▶ Do this: Tally the lines below that contain the string "field", treating case as significant, and give only the number.

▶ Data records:

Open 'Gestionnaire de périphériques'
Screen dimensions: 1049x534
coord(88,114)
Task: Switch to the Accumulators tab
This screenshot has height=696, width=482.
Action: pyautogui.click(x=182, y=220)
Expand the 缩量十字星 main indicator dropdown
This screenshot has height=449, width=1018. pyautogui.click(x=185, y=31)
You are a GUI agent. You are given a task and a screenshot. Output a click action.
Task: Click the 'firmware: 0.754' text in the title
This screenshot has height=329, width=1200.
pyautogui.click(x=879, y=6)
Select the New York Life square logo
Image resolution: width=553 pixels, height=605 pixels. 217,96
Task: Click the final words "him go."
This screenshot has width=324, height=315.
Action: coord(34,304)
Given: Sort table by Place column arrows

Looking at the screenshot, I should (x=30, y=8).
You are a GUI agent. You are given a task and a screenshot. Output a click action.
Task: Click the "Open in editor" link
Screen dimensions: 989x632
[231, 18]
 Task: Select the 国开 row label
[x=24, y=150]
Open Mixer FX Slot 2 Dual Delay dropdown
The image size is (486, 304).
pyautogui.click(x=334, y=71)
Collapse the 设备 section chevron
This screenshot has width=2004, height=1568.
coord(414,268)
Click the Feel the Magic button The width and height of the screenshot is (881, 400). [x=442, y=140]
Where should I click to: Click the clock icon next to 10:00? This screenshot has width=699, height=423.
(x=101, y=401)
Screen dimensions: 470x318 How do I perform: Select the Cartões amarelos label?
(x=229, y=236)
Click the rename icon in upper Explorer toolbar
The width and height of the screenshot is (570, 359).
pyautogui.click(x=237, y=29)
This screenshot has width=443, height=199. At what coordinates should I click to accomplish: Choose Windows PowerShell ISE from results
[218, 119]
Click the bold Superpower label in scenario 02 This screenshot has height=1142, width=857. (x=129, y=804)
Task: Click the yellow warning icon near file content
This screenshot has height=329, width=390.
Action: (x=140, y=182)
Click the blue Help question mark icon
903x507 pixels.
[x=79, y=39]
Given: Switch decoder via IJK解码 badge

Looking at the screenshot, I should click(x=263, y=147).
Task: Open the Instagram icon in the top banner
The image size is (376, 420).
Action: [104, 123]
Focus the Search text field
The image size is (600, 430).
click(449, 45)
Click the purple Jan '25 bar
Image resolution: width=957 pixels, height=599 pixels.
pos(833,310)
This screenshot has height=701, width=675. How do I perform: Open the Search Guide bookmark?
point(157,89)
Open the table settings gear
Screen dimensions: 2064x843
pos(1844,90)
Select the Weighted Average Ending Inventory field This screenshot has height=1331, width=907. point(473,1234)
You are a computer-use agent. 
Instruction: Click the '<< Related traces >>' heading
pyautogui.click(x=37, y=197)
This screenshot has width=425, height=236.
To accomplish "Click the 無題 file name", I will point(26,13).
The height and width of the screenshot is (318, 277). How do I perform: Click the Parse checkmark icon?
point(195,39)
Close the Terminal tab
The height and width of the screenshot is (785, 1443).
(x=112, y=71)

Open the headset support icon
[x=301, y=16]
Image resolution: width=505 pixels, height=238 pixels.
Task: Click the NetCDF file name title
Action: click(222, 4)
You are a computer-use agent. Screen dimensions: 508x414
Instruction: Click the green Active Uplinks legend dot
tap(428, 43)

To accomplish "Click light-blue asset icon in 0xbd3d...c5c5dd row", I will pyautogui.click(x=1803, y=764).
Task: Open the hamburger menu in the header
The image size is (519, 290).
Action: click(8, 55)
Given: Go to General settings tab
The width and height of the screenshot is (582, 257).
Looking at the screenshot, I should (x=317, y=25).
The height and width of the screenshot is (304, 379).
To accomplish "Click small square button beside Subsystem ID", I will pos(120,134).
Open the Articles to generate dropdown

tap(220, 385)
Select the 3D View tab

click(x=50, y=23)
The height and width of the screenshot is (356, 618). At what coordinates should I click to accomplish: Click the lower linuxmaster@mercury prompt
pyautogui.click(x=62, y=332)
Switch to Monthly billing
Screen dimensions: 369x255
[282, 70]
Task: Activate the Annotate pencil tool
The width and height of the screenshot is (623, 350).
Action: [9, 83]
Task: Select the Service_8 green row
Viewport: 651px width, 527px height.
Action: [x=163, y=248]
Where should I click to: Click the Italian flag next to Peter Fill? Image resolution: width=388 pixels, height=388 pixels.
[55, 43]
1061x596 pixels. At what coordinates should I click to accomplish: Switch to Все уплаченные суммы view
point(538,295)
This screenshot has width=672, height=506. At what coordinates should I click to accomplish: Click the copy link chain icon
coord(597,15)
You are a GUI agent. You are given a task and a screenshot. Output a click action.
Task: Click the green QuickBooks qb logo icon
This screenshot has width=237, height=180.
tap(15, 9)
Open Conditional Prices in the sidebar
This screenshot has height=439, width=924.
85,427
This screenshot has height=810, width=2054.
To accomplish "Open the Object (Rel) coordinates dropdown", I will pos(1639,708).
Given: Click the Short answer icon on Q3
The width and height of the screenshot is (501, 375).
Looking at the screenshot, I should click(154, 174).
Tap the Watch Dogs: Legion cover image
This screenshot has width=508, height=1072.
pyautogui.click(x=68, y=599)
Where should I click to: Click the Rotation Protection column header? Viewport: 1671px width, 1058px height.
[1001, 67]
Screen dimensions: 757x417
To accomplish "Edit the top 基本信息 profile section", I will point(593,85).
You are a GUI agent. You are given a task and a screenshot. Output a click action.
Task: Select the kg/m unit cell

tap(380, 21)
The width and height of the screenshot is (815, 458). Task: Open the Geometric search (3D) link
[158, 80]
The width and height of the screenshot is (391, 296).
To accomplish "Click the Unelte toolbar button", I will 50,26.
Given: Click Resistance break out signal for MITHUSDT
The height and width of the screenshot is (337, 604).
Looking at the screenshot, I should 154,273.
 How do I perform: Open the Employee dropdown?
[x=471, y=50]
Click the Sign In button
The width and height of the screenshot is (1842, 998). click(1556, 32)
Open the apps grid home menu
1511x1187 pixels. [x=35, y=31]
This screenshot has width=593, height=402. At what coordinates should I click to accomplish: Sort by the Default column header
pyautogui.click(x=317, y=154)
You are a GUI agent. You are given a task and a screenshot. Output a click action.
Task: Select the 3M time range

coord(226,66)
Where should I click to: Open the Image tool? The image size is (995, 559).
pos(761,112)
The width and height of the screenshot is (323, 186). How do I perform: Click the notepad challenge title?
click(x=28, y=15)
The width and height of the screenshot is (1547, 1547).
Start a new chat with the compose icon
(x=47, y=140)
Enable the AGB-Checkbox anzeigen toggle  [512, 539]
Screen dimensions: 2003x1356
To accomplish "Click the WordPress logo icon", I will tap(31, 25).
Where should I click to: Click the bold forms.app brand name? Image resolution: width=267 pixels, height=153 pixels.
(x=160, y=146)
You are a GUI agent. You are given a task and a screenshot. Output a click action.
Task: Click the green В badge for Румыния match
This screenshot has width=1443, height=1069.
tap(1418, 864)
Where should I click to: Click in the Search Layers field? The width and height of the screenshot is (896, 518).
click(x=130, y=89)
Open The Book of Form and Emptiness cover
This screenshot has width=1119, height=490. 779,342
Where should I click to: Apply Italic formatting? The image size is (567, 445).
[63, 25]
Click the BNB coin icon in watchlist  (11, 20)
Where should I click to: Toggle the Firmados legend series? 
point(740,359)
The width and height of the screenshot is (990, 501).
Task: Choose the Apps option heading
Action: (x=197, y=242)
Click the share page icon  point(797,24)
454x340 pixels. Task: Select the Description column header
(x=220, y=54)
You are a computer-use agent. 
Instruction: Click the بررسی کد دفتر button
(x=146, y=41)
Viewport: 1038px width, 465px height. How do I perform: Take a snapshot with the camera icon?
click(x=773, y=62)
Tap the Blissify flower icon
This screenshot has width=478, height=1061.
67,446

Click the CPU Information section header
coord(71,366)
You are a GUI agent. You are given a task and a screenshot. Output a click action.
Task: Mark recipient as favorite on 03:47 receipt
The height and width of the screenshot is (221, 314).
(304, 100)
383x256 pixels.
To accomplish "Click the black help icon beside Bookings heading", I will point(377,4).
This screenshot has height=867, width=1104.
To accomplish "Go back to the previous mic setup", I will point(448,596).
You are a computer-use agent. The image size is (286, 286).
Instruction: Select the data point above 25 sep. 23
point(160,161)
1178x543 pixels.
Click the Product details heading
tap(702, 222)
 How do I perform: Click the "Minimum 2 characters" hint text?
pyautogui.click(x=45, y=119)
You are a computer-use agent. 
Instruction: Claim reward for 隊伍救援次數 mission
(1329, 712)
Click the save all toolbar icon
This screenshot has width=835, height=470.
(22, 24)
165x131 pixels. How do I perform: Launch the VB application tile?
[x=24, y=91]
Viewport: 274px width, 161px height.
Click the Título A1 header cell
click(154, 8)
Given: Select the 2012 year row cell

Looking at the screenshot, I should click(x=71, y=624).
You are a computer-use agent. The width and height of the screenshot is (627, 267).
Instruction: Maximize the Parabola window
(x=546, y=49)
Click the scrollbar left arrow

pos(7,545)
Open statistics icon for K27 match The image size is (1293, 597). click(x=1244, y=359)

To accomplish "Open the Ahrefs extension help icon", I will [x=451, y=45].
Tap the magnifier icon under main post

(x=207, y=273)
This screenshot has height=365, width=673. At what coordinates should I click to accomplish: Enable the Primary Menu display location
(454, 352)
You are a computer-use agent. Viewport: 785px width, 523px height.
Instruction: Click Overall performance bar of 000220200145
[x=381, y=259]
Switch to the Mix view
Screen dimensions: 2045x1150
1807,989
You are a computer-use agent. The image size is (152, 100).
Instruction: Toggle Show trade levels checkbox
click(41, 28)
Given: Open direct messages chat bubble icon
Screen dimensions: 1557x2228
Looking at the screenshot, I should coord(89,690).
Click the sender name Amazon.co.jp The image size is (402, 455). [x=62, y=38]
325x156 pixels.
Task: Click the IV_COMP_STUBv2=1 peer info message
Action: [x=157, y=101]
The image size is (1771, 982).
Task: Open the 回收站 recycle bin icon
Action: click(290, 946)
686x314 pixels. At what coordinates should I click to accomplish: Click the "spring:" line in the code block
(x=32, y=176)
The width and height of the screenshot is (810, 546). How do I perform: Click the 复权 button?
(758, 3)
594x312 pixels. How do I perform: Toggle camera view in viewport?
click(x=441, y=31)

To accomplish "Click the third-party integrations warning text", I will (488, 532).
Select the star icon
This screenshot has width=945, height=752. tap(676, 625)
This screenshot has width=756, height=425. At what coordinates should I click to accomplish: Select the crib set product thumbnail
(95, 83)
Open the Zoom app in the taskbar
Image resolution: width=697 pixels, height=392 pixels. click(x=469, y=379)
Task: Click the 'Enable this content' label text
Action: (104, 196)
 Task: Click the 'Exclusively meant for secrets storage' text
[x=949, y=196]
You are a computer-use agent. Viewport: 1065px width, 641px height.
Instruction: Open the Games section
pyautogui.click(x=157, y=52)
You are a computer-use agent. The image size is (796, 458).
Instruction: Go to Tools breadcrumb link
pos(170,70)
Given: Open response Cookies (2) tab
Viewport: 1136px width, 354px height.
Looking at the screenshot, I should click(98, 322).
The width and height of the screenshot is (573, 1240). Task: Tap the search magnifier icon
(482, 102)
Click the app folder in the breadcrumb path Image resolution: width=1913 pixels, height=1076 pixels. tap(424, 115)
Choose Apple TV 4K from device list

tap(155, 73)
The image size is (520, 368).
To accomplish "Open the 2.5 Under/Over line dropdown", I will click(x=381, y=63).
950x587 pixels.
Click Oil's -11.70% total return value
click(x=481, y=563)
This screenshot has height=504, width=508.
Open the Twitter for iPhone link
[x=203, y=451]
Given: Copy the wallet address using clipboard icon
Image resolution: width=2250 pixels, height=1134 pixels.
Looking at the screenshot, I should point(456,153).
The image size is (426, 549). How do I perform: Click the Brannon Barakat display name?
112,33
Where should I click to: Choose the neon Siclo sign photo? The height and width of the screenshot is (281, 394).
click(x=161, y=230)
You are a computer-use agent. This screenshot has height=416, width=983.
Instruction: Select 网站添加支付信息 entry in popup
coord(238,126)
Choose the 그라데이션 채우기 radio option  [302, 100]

▶ Solution to this task: 3